Task requirements →
If a line in the following entries contains the string "will", it counts toward the total; report only that total.
━━━ Data
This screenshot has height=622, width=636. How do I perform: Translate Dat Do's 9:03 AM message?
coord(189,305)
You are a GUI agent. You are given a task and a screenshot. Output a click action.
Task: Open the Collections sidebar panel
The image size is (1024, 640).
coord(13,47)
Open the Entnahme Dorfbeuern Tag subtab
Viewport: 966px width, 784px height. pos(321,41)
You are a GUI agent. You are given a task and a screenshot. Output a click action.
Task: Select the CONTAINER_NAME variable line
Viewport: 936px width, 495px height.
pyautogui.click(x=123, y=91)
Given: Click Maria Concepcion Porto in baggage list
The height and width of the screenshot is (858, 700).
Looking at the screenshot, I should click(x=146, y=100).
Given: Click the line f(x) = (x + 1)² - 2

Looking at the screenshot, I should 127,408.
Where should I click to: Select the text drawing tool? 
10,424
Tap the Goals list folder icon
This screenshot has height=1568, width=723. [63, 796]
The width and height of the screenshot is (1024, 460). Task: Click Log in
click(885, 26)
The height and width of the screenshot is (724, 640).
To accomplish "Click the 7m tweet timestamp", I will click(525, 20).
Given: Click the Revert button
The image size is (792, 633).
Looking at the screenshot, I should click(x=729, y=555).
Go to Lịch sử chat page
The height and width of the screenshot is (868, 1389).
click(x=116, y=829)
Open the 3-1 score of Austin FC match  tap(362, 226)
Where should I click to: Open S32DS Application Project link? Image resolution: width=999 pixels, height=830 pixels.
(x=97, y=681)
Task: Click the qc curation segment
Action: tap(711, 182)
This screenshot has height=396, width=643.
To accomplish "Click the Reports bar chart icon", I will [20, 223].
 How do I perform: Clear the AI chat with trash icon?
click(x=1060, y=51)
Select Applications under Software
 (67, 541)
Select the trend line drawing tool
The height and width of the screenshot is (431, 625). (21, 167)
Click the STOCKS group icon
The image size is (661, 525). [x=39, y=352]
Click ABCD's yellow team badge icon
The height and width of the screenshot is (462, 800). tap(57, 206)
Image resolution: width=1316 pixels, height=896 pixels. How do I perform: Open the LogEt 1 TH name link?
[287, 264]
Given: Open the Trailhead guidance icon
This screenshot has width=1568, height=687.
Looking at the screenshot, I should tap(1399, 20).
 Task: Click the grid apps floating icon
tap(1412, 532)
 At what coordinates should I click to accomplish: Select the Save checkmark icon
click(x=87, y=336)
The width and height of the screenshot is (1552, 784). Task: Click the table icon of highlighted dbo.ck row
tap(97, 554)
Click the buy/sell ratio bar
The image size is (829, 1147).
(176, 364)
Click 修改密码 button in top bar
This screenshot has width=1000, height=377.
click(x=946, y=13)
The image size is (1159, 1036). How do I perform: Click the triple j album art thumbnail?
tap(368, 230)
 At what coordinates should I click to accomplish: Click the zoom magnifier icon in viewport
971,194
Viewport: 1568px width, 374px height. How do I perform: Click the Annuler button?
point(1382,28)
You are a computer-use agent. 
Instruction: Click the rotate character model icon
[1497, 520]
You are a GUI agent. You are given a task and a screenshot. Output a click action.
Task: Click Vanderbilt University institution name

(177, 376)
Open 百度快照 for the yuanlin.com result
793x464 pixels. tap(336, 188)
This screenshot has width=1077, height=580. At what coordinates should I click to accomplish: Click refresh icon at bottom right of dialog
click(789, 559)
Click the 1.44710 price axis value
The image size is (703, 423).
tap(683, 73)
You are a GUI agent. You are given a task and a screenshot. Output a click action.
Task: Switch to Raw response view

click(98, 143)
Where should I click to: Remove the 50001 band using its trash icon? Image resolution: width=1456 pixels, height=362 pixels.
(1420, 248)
━━━━━━
Response area →
2